Write the next section of the Unity First Acquisition Corp. certificate of incorporation, starting after the article marked "THIRD:".

* _Excerpted passage_:
::::::

CERTIFICATE OF INCORPORATION

                                          OF

                            UNITY FIRST ACQUISITION CORP.


    The undersigned, being of legal age, in order to form a corporation under
and pursuant to the laws of the State of Delaware, do hereby set forth as
follows:

    FIRST:    The name of the corporation is

                   UNITY FIRST ACQUISITION CORP.


    SECOND:   The address of the initial registered and principal office of
this corporation is this state is c/o United Corporate Services, Inc., 15 East
North Street, in the City of Dover, County of Kent, State of Delaware 19901 and
the name of the registered agent at said address is United Corporate Services,
Inc.

    THIRD:    The purpose of the corporation is to engage in any lawful act or
activity for which corporations may be organized under the corporation laws of
the State of Delaware.

::::::

* _Information supplied_:
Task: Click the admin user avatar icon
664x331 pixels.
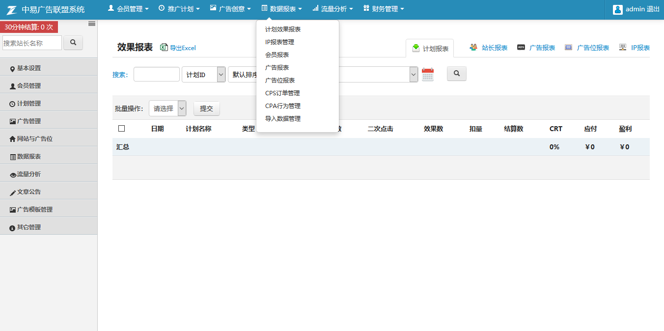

::::::

* _Result for this task_:
    FOURTH:   a)   The corporation shall be authorized to issue the following
shares:

    CLASS               NUMBER OF SHARES              PAR VALUE

    Common                  20,000,000                  .0001
    Preferred                    5,000                  .  01


              b)   The designations and the powers, preferences and rights, and
the qualifications or restrictions thereof are as follows:




         The Preferred shares shall be issued from time to time in one or more
    series, with such distinctive serial designations as shall be stated and
    expressed in the resolution or resolutions providing for the issue of such
    shares from time to time adopted by the Board of Directors; and in such
    resolution or resolutions providing for the issue of shares of each
    particular series, the Board of Directors is expressly authorized to fix
    the annual rate or rates of dividends for the particular series; the
    dividend payment dates for the particular series and the date from which
    dividends on all shares of such series issued prior to the record date for
    the first dividend payment date shall be cumulative; the redemption price
    or prices for the particular series; the voting powers for the particular
    series; the rights, if any, of holders of the shares of the particular
    series to convert the same into shares of any other series or class or
    other securities of the corporation, with any provisions for the subsequent
    adjustment of such conversion rights; and to classify or reclassify any
    unissued preferred shares by fixing or altering from time to time any of
    the foregoing rights, privileges and qualifications.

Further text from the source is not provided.